Given task = Transcribe the records word for word, starting at the line that contains "This screenshot has width=1530, height=784." and continuing through the end of the records. Leave the pictures out.

— BEGIN Provided entries —

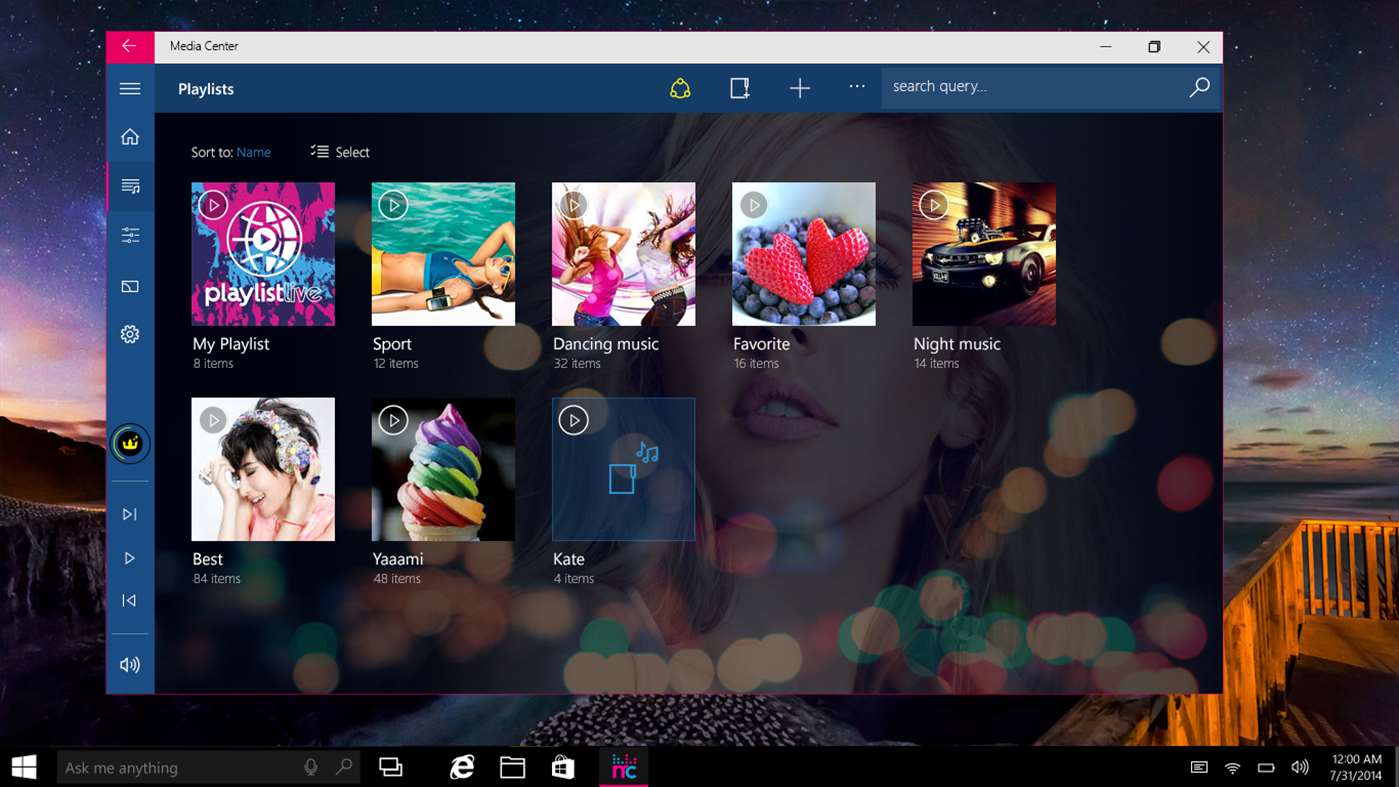This screenshot has width=1399, height=787.
Task: Open the equalizer settings sidebar icon
Action: [130, 236]
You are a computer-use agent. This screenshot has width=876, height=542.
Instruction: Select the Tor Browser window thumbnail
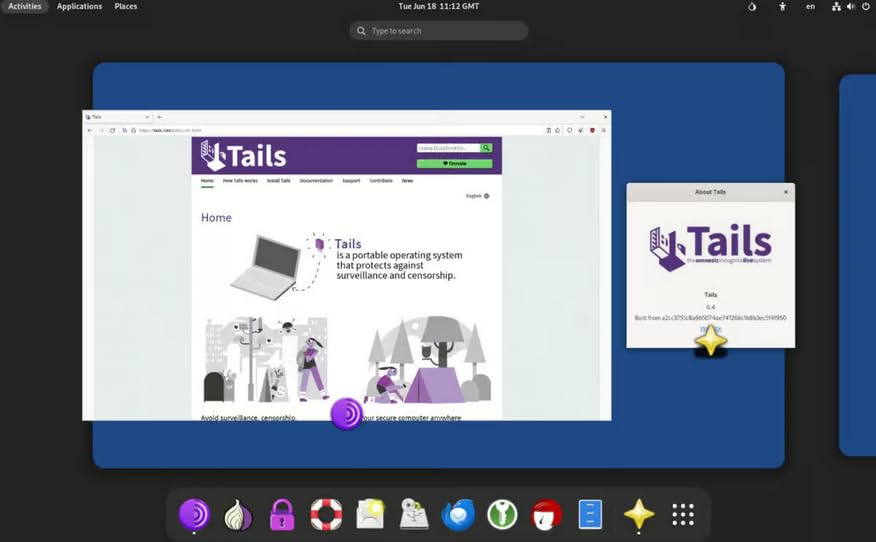coord(346,265)
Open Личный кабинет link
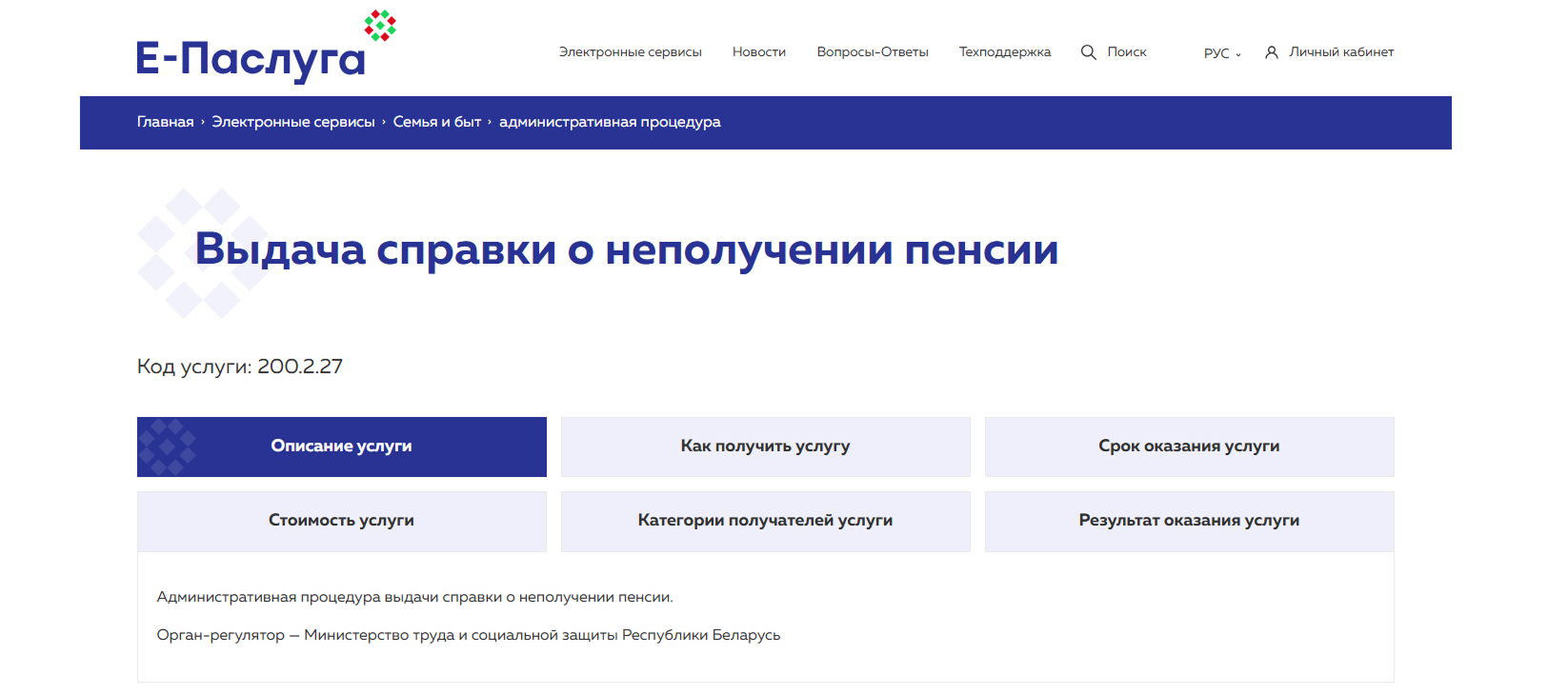1568x695 pixels. pyautogui.click(x=1340, y=52)
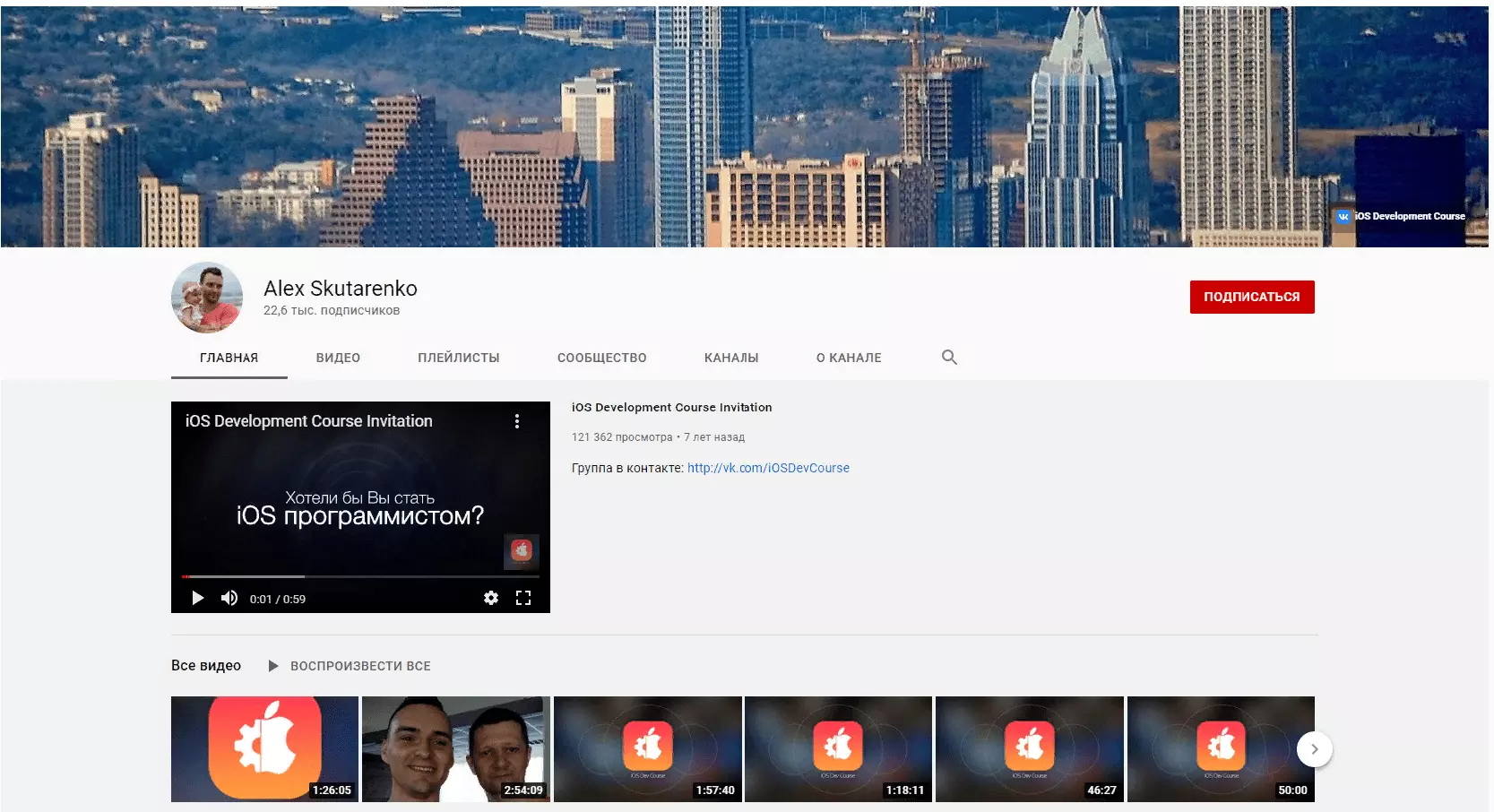1494x812 pixels.
Task: Open the О КАНАЛЕ tab
Action: [848, 358]
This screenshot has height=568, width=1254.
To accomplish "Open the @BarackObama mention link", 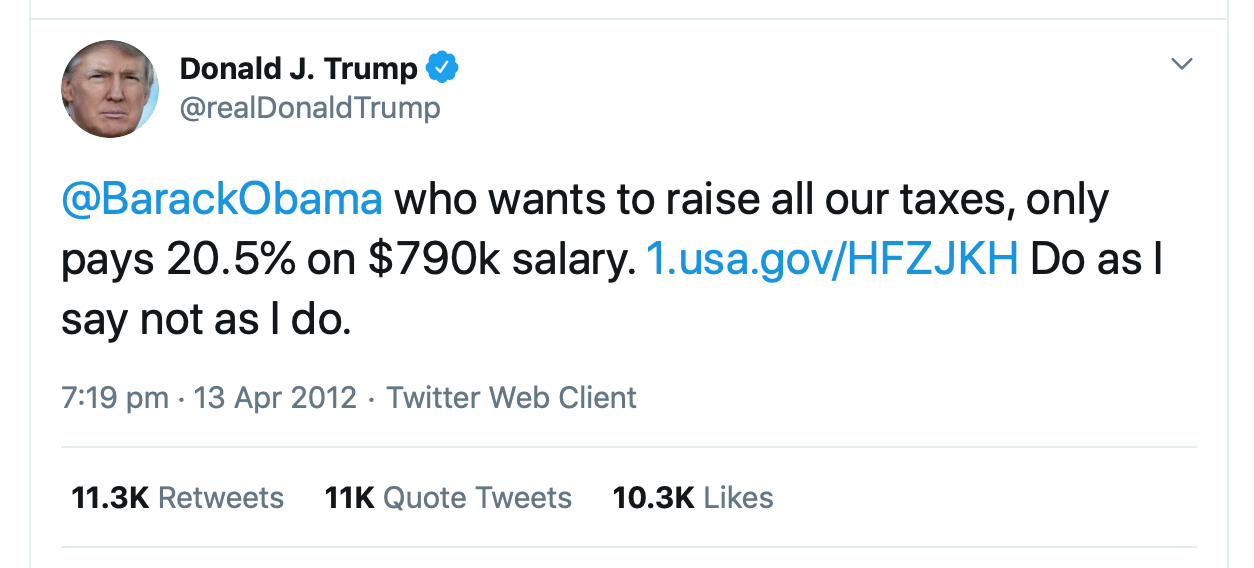I will 222,200.
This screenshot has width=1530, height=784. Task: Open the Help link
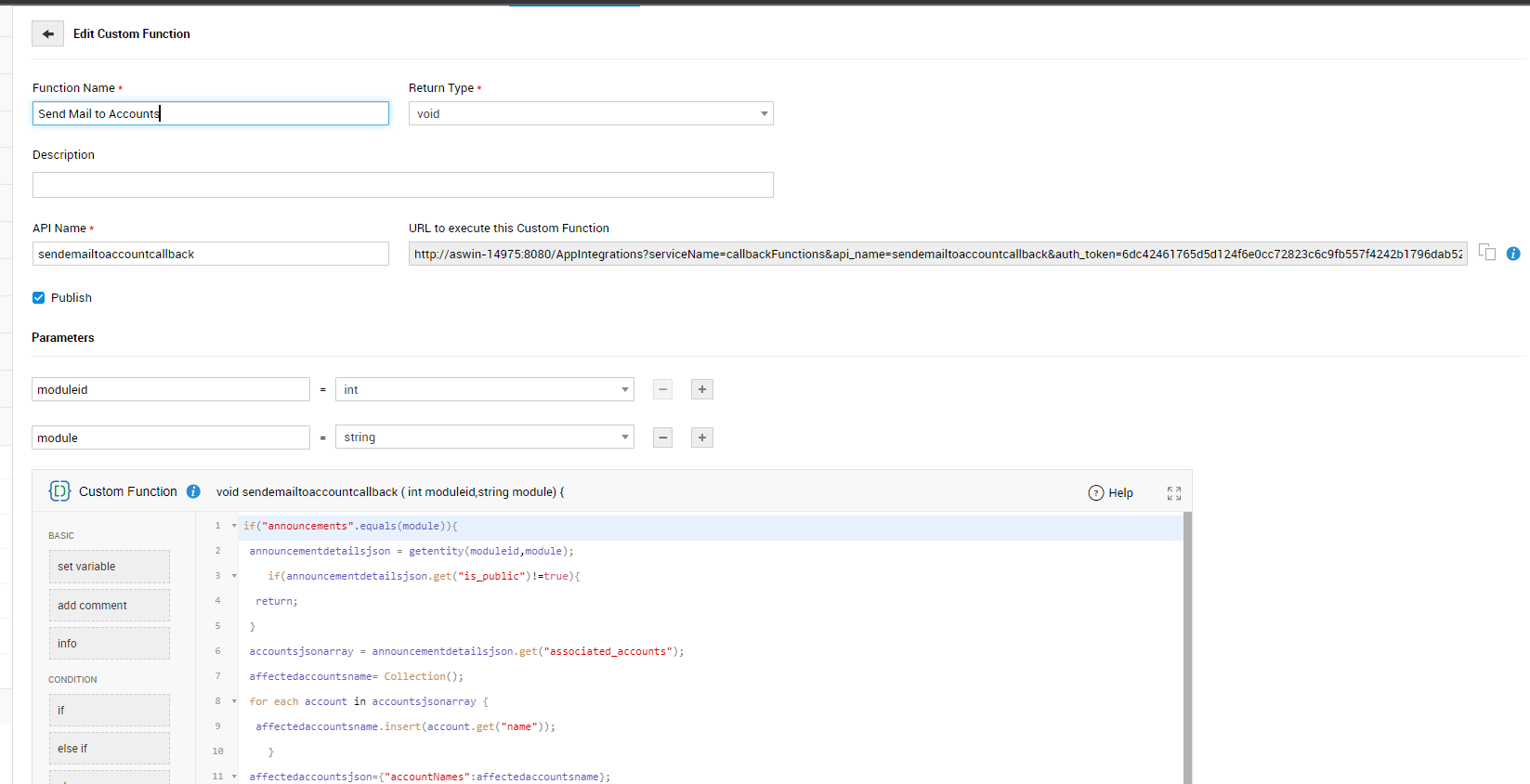tap(1111, 493)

— END Provided entries —

Task result =
This screenshot has width=1530, height=784. Task: Open the Help link
tap(1111, 493)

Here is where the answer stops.